In the context of whether the definition of human values can disentangled from the process of approximating/implementing that definition, David asks me:

But I think it’s reasonable to assume (within the bounds of a discussion) that there is a non-terrible way (in principle) to specify things like “manipulation”. So do you disagree?

I think it’s a really good question, and its answer is related to a lot of relevant issues, so I put this here as a top-level post. My current feeling is, contrary to my previous intuitions, that things like “manipulation” might not be possible to specify in a way that leads to useful disentanglement.

Why manipulate?

First of all, we should ask why an AI would be tempted to manipulate us in the first place. It may be that it needs us to do something for it to accomplish its goal; in that case it is trying to manipulate our actions. Or maybe its goal includes something that cashes out as out mental states; in that case, it is trying to manipulate our mental state directly.
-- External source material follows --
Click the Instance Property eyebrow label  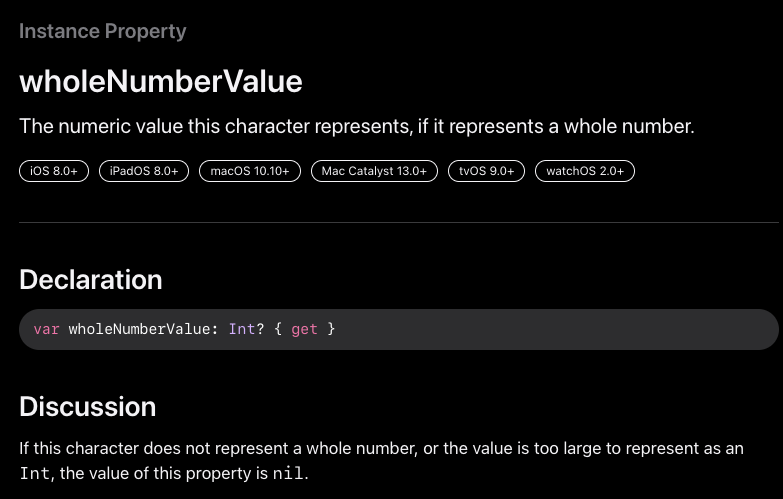tap(102, 31)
The problem is that any reasonable friendly AI would have our mental states as part of its goal—it would at least want us to be happy rather than miserable. And (almost) any AI that wasn’t perfectly indifferent to our actions would be trying to manipulate us just to get its goals accomplished.
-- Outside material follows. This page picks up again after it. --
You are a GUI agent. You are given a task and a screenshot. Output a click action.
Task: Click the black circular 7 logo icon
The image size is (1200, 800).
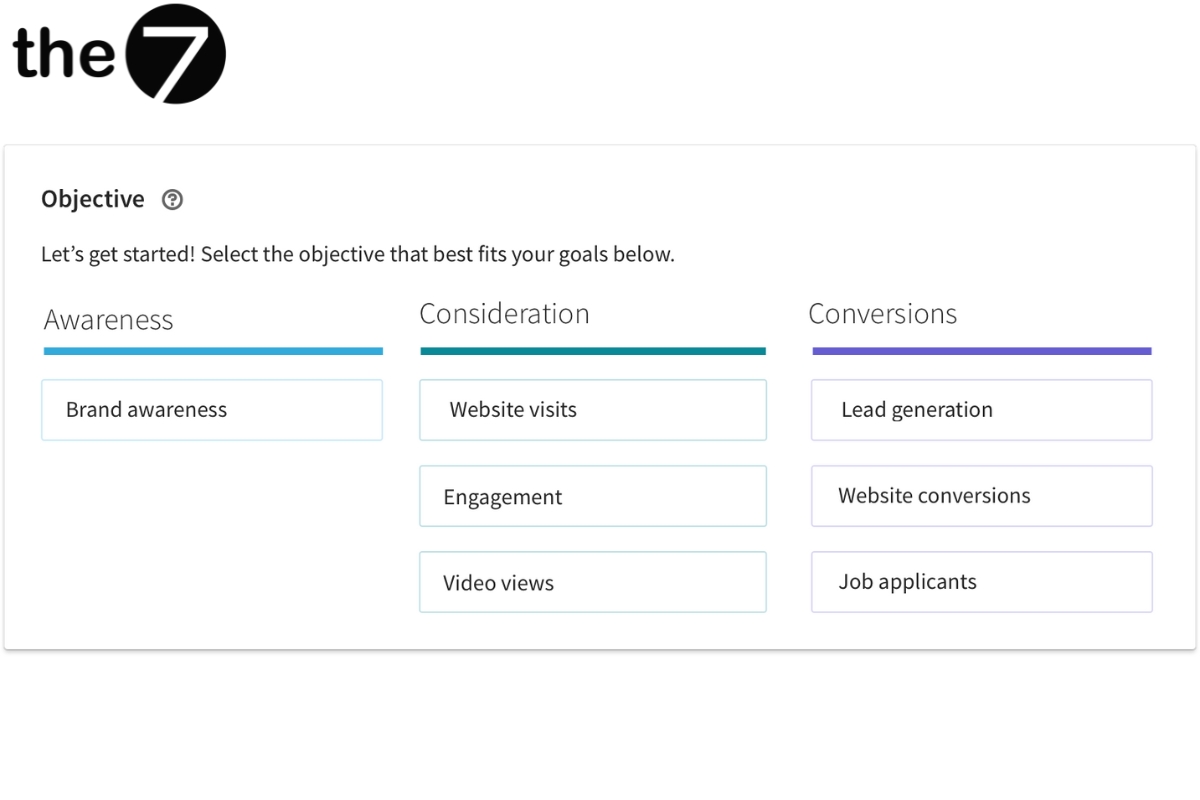(176, 53)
So manipulation is to be expected by most AI designs, friendly or not.

Manipulation versus explanation

Well, since the urge to manipulate is expected to be present, could we just rule it out? The problem is that we need to define the difference between manipulation and explanation.
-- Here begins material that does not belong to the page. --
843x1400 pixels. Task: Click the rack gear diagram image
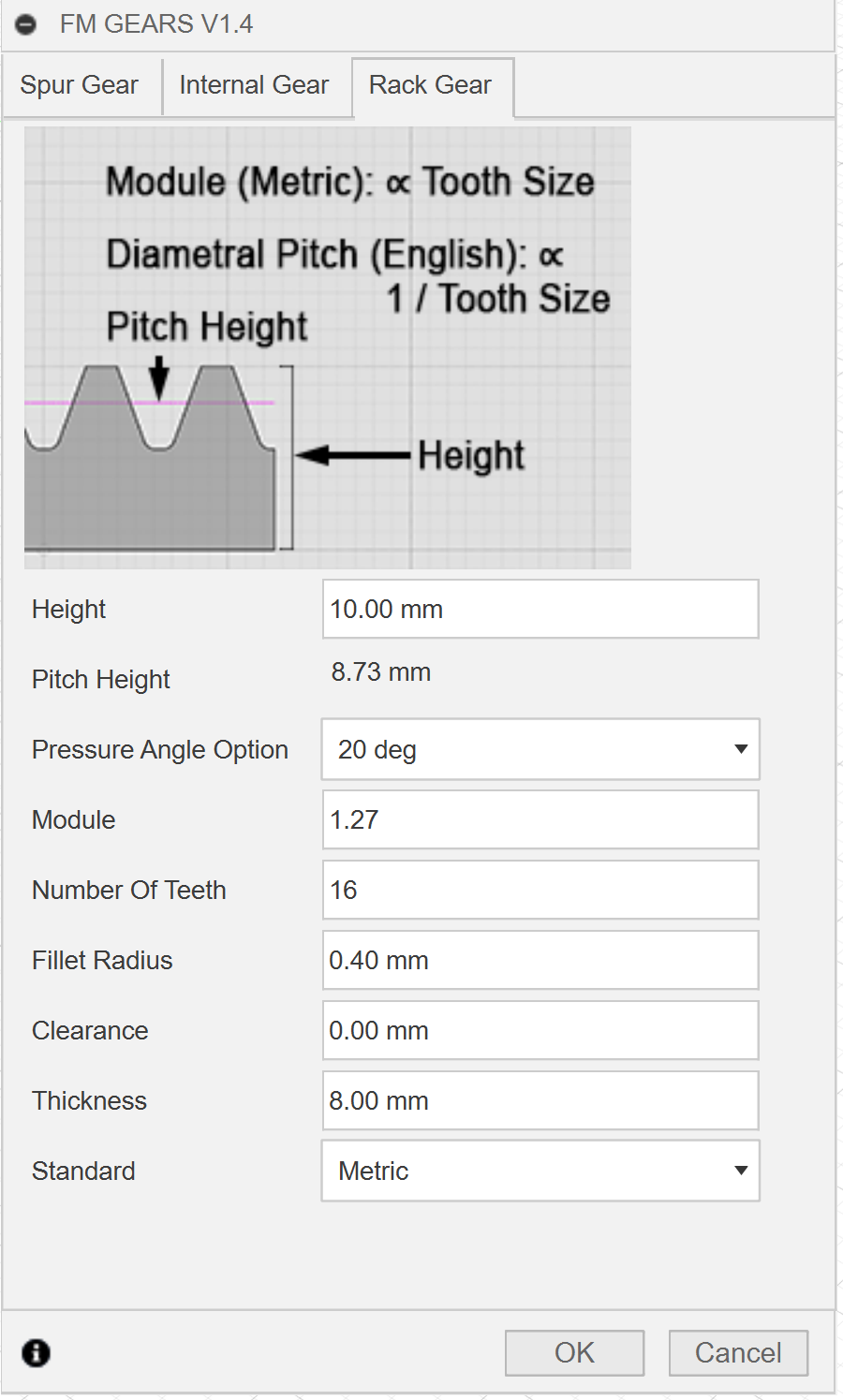coord(328,347)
Suppose I am fully aligned/corrigible/nice or whatever other properties you might desire, and I want to inform you of something important and relevant. In doing so, especially if I am more intelligent than you, I will simplify, I will omit irrelevant details, I will omit arguably relevant details, I will emphasise things that help you get a better understanding of my position, and de-emphasise things that will just confuse you.

And these are exactly the same sorts of behaviours that smart manipulator would do. Nor can we define the difference as whether the AI is truthful or not. We want human understanding of the problem, not truth. It’s perfectly possible to manipulate people while telling them nothing but the truth. And if the AI structures the order in which it presents the true facts, it can manipulate people while presenting the whole truth as well as nothing but the truth.

It seems that the only difference between manipulation and explanation is whether we end up with a better understanding of the situation at the end. And measuring understanding is very subtle. And even if we do it right, note that we have now motivated the AI to… aim for a particular set of mental states. We are rewarding it for manipulating us. This is contrary to the standard understanding of manipulation, which focuses on the means, not the end result.

Bad behaviour and good values

Does this mean that the situation is completely hopeless? No. There are certain manipulative practices that we might choose to ban. Especially if the AI is limited in capability at some level, this would force it to follow behaviours that are less likely to be manipulative.

Essentially, there is no boundary between manipulation and explanation, but there is a difference between extreme manipulation and explanation, so ruling out the first can help (or maybe not).

The other thing that can be done is to ensure that the AI has values close to ours. The closer the values of the AI are to us, the less manipulation it will need to use, and the less egregious the manipulation will be. It might be that, between partial value convergence and ruling out specific practices (and maybe some physical constraints), we may be able to get an AI that is very unlikely to manipulate us much.

Incidentally, I feel the same about low-impact approaches. The full generality problem, an AI that is low impact but value-agnostic, I think is impossible. But if the values of the AI are better aligned with us, and more physically constrained, then low impact becomes easier to define.